Encephalartos aplanatus – Vorster (1996)
(Eng.), xxx broodboom (Afr.), XXX (Xh)
Encephalartos aplanatus lacks aerial stems and has a mostly subterranean habit. Plants are solitary with an exposed apex. Branching or suckering does not occurs as is the case with E. villosus.
The plant has few leaves, 2-6 normally, with occasionally 8 per plant. Young leaves are erect and arching but becomes almost horizontal with age. Young leaves are covered in fine hair but this is lost as the leaves get older. Leaves can grow to 3.5m long with a petiole of 200mm. The petiole and lower rachis is covered in a whitish indumentum.
The pinnae are directed towards the apex and opposing leaflets are inserted at 180 degrees to each other. The lower pinnae are progressively reduced to prickles. Median pinnae are narrowly ovate, tapers to an acute but not pungent tip with both margins sparsely dentate, very rarely entire. Median pinnae are up to 300mm long, 40mm wide and dark glossy green in colour.
Pollen cones number up to 3 per plant. They are up to 650mm long, 80mm to 100mm in diameter and the peduncle can be up to 220mm long. The male strobili emerge green but turn a pale yellow when mature. The exposed part of microsporophylls are flat, smooth and hairless. A female plant bears one or two cones. They can be up to 400mm long and 120mm in diameter. Peduncles are stout and up to 60mm long. The exposed faces of megasporophylls are flat, smooth and also hairless, like the microsporophylls. The facets are indistinct with sharp abaxial ridges. The cones appear in January, mid summer, pollen is shed in mid autumn and the female cones disintegrate in early to mid Spring. Seeds are ellipsoid, about 25mm long and 13mm to 15mm in diameter. The sarcotesta is bright red.
Distribution & Habitat
The species is endemic to, and occurs only in a small area in the north eastern part of Swaziland. It occurs in the shade of deciduous, fairly dry ravine forest. It is not known to occur with E. villosus or E. umbeluziensis. On a field expedition by the author of the taxon, only one colony was found and plants were scattered and not very healthy. Searching known localities where the species occurred in the 1940’s also proved to be fruitless. It is possible that E. aplanatus was never abundant in the wild and to compound matters, the species has been collected to near extinction.
Cultivation & Propagation
E. aplanatus can be treated much the same as E. villosus given that the two species are closely related and have a similar habitat. They like shade and well drained soils. Propagation is by seed. Unlike E. villosus, E. aplanatus does not sucker to form clumps.
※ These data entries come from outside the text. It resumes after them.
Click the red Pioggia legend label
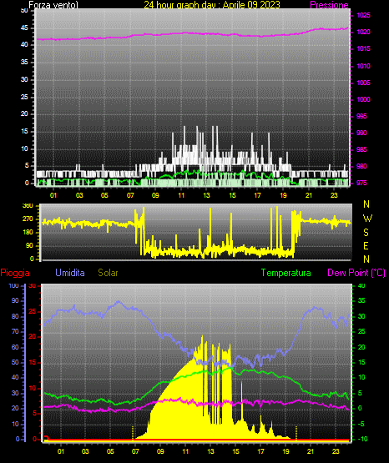Image resolution: width=389 pixels, height=463 pixels. (x=15, y=273)
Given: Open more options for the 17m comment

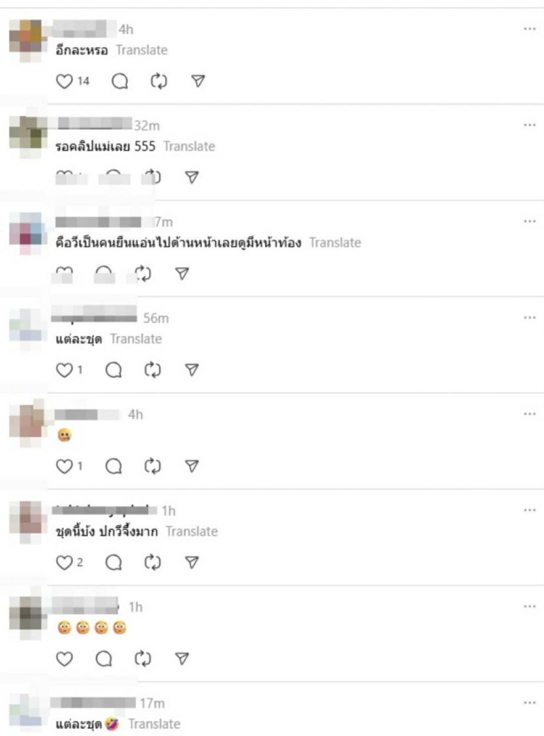Looking at the screenshot, I should tap(530, 703).
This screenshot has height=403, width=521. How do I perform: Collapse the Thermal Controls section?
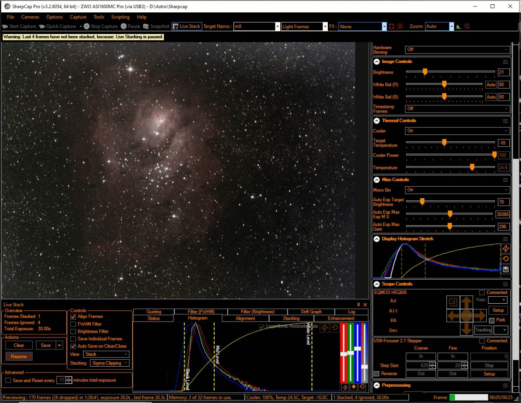377,120
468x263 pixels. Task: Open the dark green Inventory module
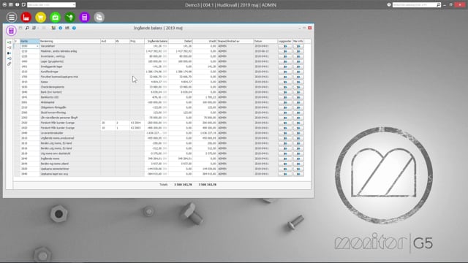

E. aplanatus was figured under E. villosus by Dyer (1947) until it was described as a distinct species by Vorster. The two species have nearly identical cones, the same acaulescent habit and small number of leaves, 6-10 only. It is differentiated solely on vegetative characteristics instead of differences in the reproductive structures. The leaves are longer, 3,5m as opposed to 2,5m in E. villosus, often shortly petiolate instead of sessile and pinnae are larger, more dentate and the margins are twisted out of plane or undulate.
Recent research found two related but distinct species of Porthetes beetles present in both E. aplanatus and E. villosus cones. These species are restricted to their specific host cycad species and may provide additional support for the recognition of E. aplanatus. Since the closest occurrence of E. villosus is 100km away, E. aplanatus is not considered to be a hybrid involving that species.